## Problem details
Write out exactly the lines below that run from the one containing "This screenshot has height=384, width=512." through the one containing "980x493 pixels.", both included, with no other lines.

Dataset entries Block Start

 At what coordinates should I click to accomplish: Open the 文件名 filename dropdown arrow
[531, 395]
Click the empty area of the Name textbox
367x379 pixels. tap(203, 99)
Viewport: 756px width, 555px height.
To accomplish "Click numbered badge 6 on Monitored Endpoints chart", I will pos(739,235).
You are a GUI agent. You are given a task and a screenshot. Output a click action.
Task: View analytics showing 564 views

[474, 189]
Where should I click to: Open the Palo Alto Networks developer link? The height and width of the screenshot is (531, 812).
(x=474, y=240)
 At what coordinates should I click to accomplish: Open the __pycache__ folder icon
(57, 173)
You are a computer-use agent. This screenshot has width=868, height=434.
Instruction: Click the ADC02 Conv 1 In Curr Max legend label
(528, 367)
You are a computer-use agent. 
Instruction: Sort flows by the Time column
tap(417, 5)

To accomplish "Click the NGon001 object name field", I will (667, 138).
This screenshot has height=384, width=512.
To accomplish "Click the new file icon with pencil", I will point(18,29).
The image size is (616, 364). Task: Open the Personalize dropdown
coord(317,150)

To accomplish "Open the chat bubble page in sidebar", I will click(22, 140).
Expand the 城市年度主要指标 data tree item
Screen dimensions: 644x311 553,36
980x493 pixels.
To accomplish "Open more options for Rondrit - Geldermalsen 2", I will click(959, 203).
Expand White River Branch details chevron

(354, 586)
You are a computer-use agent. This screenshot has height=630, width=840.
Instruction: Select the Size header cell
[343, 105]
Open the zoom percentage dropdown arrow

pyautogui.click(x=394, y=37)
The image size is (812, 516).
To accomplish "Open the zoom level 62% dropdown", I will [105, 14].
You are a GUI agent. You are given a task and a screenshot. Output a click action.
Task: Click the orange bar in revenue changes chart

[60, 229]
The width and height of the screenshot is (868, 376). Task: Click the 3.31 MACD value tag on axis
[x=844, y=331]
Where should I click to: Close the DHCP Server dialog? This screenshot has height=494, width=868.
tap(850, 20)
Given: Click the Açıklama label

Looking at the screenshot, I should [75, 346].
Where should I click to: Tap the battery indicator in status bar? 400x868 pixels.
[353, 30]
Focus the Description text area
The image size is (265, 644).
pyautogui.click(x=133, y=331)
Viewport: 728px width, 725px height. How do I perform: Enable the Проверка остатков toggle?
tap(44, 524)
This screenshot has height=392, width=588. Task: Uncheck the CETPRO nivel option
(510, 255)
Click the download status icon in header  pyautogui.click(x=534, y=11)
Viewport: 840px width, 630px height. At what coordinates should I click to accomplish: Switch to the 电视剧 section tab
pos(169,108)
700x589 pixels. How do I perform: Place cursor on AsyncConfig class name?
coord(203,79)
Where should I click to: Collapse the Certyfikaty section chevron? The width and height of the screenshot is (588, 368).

Dataset entries Block End

## Task answer
This screenshot has height=384, width=512.
To accomplish "Click the new file icon with pencil", I will point(18,29).
The image size is (616, 364). Task: Open the Personalize dropdown
coord(317,150)

To accomplish "Open the chat bubble page in sidebar", I will click(22, 140).
Expand the 城市年度主要指标 data tree item
Screen dimensions: 644x311 553,36
980x493 pixels.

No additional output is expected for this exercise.